GIVEN RECORDS START

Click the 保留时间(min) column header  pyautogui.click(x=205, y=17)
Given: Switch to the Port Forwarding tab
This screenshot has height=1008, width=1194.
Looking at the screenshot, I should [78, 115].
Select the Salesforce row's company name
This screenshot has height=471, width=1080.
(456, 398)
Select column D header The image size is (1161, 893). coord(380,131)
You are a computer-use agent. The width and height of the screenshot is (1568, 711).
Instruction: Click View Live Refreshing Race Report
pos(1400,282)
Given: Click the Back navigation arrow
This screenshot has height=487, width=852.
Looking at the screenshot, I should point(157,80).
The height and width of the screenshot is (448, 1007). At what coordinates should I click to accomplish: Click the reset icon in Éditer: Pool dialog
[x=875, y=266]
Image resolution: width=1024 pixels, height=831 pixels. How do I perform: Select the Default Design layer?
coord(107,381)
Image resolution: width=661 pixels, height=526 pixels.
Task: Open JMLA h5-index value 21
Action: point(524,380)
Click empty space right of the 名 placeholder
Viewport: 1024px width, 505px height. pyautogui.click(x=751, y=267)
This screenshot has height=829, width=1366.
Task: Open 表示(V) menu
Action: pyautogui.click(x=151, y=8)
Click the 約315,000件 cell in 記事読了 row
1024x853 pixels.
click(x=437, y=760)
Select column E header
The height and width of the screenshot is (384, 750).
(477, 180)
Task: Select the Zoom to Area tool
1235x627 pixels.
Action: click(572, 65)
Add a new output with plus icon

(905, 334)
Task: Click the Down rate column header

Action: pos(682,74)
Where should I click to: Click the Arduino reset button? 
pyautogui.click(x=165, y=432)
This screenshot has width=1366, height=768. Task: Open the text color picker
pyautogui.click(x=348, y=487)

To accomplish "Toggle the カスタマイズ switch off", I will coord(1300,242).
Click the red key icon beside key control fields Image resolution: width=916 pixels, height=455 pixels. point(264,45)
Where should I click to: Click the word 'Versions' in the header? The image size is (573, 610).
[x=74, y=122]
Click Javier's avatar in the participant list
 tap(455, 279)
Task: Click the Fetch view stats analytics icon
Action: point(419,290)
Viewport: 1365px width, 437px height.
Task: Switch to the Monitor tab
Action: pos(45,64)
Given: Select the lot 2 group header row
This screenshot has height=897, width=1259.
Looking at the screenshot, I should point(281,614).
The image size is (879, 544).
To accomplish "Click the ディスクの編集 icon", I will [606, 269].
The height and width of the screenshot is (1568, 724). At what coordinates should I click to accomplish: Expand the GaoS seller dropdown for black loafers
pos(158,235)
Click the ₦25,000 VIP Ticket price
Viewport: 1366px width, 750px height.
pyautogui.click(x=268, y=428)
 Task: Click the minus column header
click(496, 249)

GIVEN RECORDS END

# PROBLEM REQUIREMENTS
Beginning with the first line above, could you copy every line exactly, up to and including the one with "You are a computer-use"?

# RESULT FOR THIS TASK
Click the 保留时间(min) column header  pyautogui.click(x=205, y=17)
Given: Switch to the Port Forwarding tab
This screenshot has height=1008, width=1194.
Looking at the screenshot, I should [78, 115].
Select the Salesforce row's company name
This screenshot has height=471, width=1080.
(456, 398)
Select column D header The image size is (1161, 893). coord(380,131)
You are a computer-use agent. The width and height of the screenshot is (1568, 711).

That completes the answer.